Vodafone has unveiled its cunning plan for gigabit ultrafast fibre broadband services in Germany, with a €2 billion cheque to spend before the end of 2021.

The distant date takes a bit of the gloss off the shiny cash, but it is still a good chunk of change to invest into German infrastructure over the next four years. The objective will be to deliver 13.7 million gigabit connections for both consumers and businesses, focused on three separate initiatives.
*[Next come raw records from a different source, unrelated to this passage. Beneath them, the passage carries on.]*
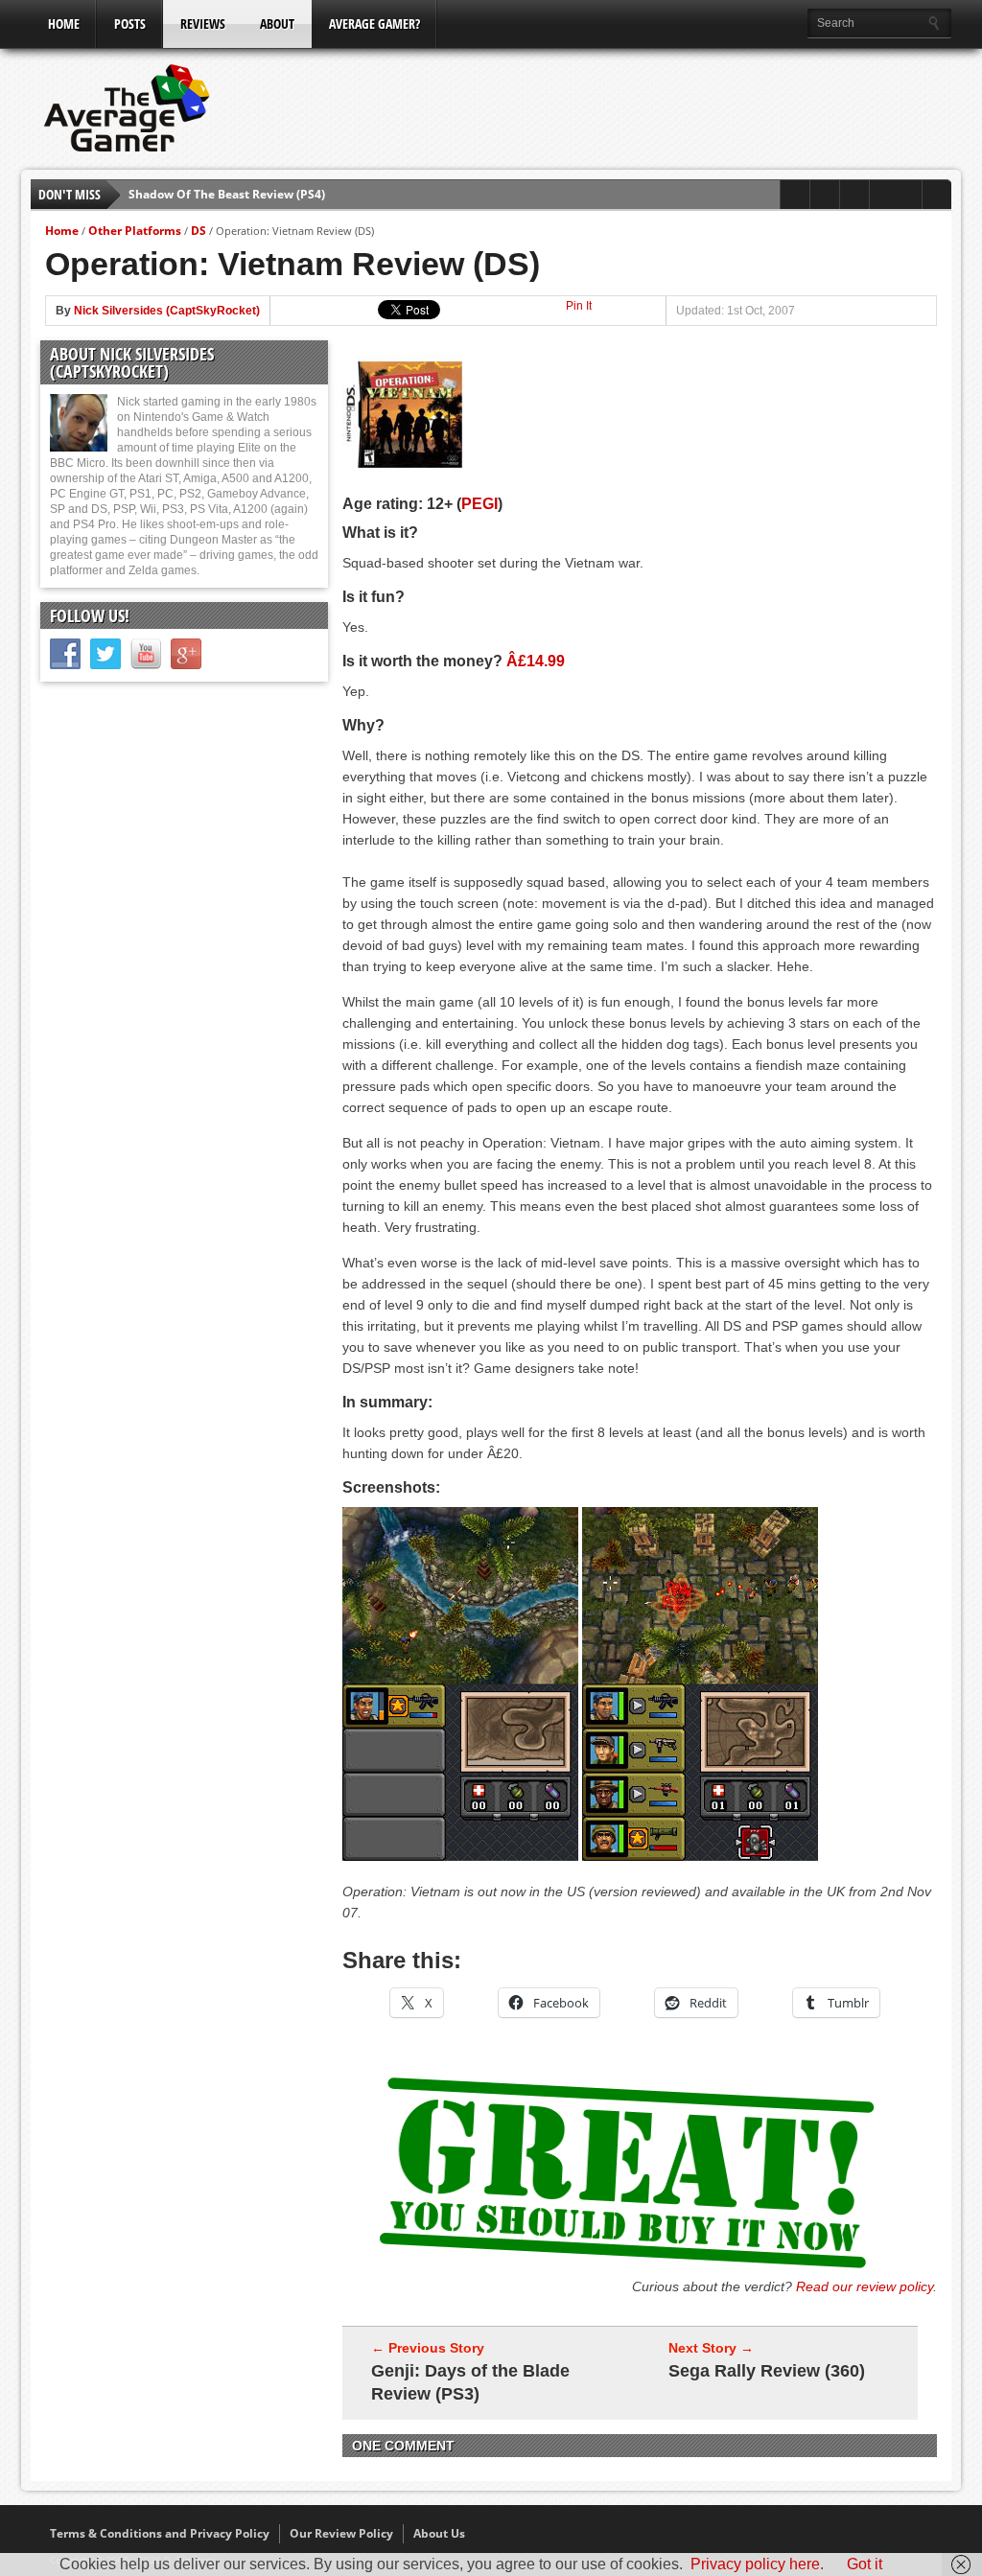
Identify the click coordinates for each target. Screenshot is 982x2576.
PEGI (479, 504)
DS (198, 230)
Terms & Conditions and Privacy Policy (159, 2533)
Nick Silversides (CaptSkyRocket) (167, 310)
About (277, 23)
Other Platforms (134, 230)
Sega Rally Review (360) (766, 2370)
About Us (439, 2533)
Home (64, 23)
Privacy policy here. (757, 2564)
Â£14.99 (535, 661)
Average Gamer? (374, 23)
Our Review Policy (341, 2533)
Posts (130, 23)
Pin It (579, 306)
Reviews (202, 23)
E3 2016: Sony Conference (201, 204)
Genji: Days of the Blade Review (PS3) (470, 2382)
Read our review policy (864, 2286)
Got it (864, 2564)
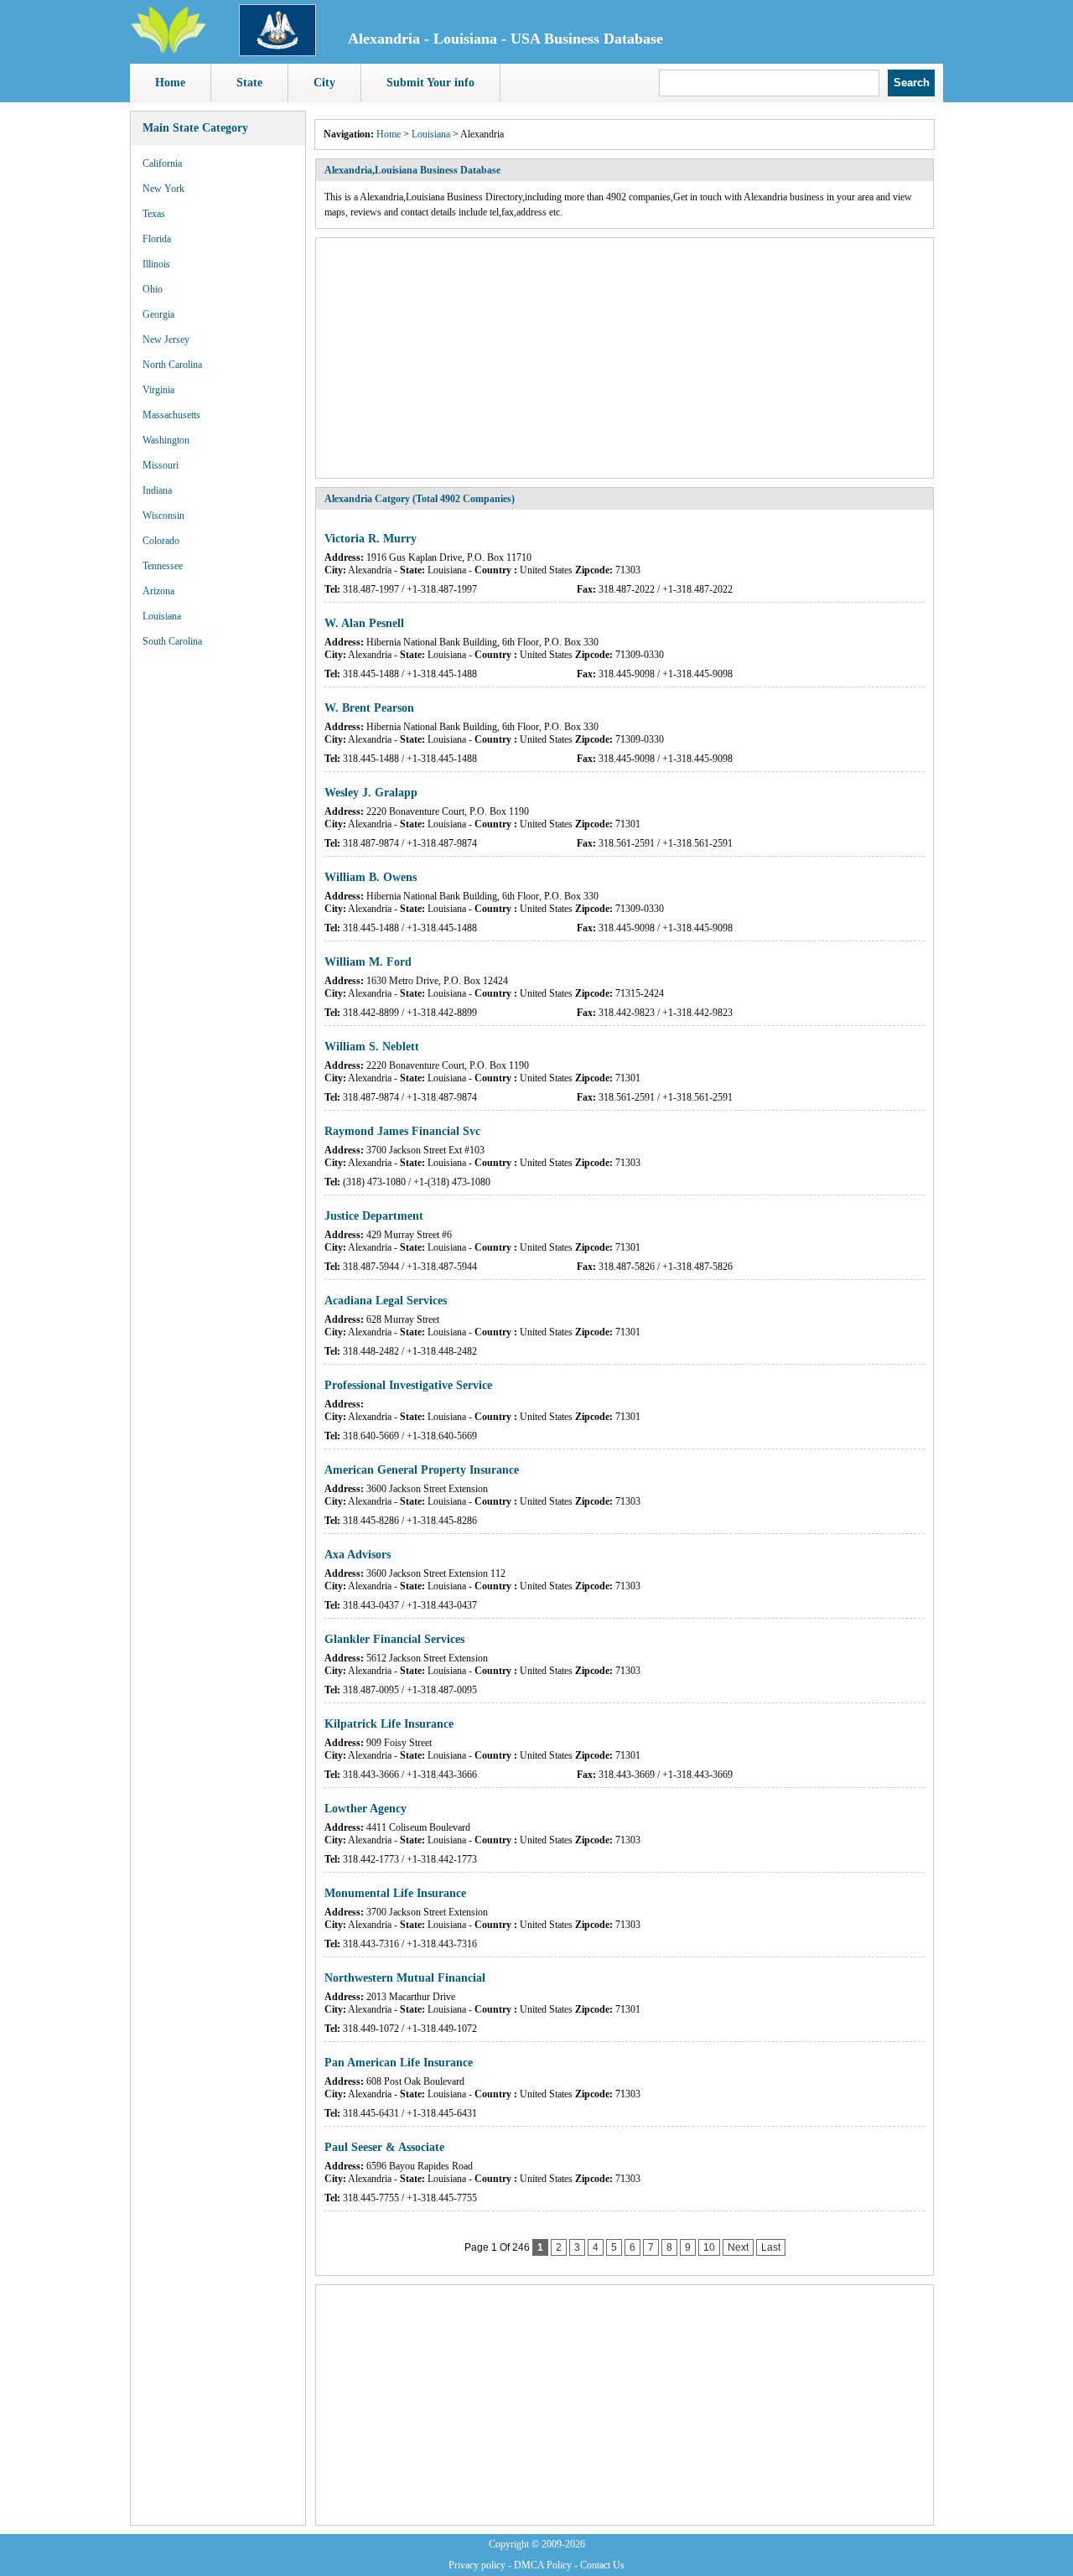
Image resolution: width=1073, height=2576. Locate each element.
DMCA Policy (543, 2565)
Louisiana (162, 616)
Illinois (156, 264)
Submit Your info (430, 82)
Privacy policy (476, 2565)
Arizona (158, 591)
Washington (166, 440)
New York (163, 188)
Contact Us (602, 2565)
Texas (154, 214)
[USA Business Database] (168, 51)
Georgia (158, 314)
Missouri (161, 465)
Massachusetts (171, 415)
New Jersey (166, 339)
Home (170, 82)
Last (770, 2247)
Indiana (157, 490)
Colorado (161, 541)
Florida (157, 239)
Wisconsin (163, 515)
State (249, 82)
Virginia (158, 390)
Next (738, 2247)
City (324, 82)
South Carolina (172, 641)
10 (709, 2247)
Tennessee (163, 566)
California (162, 163)
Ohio (153, 289)
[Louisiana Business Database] (277, 53)
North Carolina (172, 365)
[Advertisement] (218, 913)
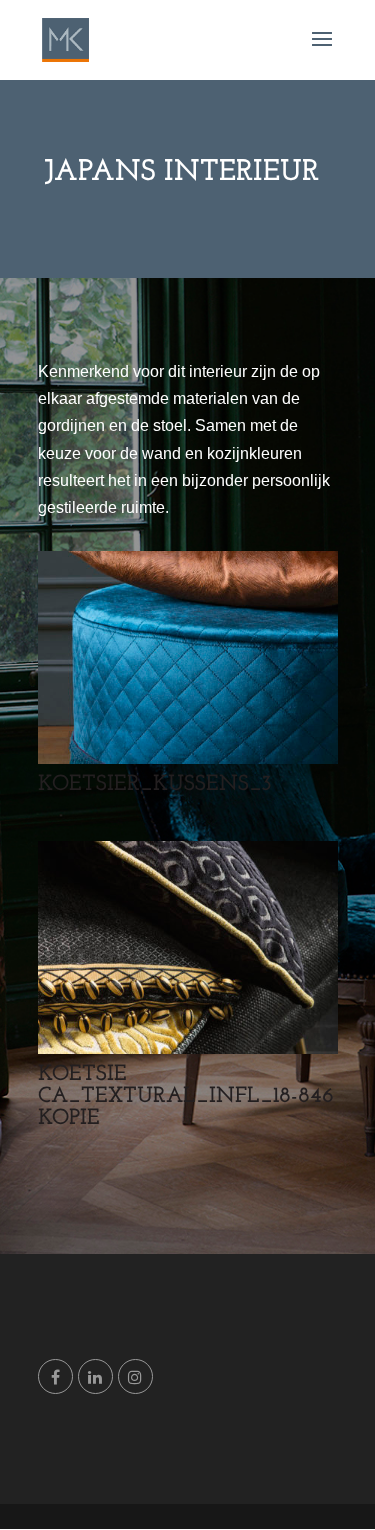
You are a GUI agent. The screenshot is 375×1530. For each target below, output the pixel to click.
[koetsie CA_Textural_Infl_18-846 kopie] (188, 1048)
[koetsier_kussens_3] (188, 758)
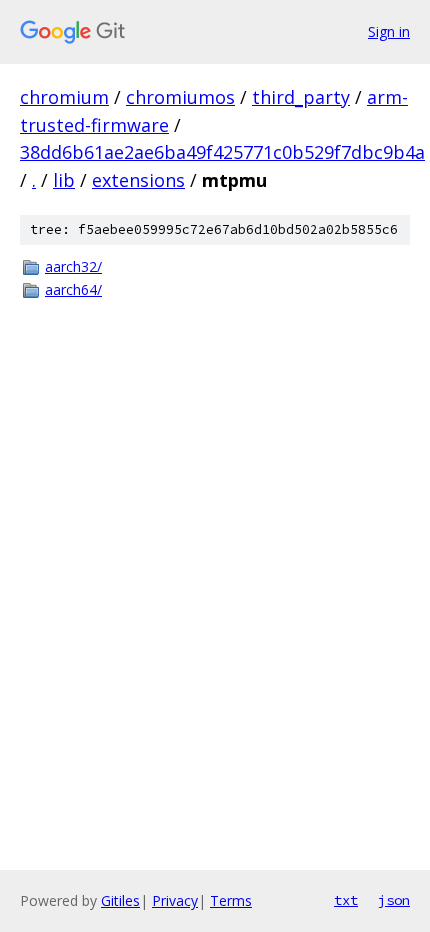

Firstly, ‘Giga-Business’ builds on an existing relationship with Deutsche Glasfaser to build fibre-to-the-premises networks in Germany. The team has set aside between €1.4-€1.6 billion with the ambition of connecting 100,000 companies in around 2,000 business parks around the country by the end of 2021. However, the small print is that 40% of the organizations in the business part would have to commit to Vodafone services before it is willing to spend a penny.

Another clever bit of business is the partnerships which are being developed by the Vodafone team. The partner will deploy the passive infrastructure, while Vodafone will operate the network and supply services to customers. Over the next four years, Vodafone will buy the infrastructure off the partner. Essentially, Vodafone will have to invest very little up-front.

The second pillar is ‘Giga-Municipality’. In this one, Vodafone wants to offer gigabit services to around one million consumer households in rural areas, in co-operation with local municipalities, by the end of 2021. Here, the local municipality will build and own the passive network infrastructure from the central office to the home, with the potential support of government fibre subsidies. Again, Vodafone isn’t laying out the cash.

The final initiative is ‘Giga-Cable’. The objective here is to improve cable footprint from the current top speed of 500 Mbps to 1 gigabit per second, through the accelerated adoption of DOCSIS 3.1 technology. This will cost the team approximately €200 million, but at least Vodafone is paying for this bit on its own.

So Vodafone is essentially taking the credit for other people’s investments. It’s clever business and good PR, but don’t get too excited just yet. If you look at the small print again, targets and KPIs have not been sorted out. The numbers sound good, but they don’t actually mean anything just yet.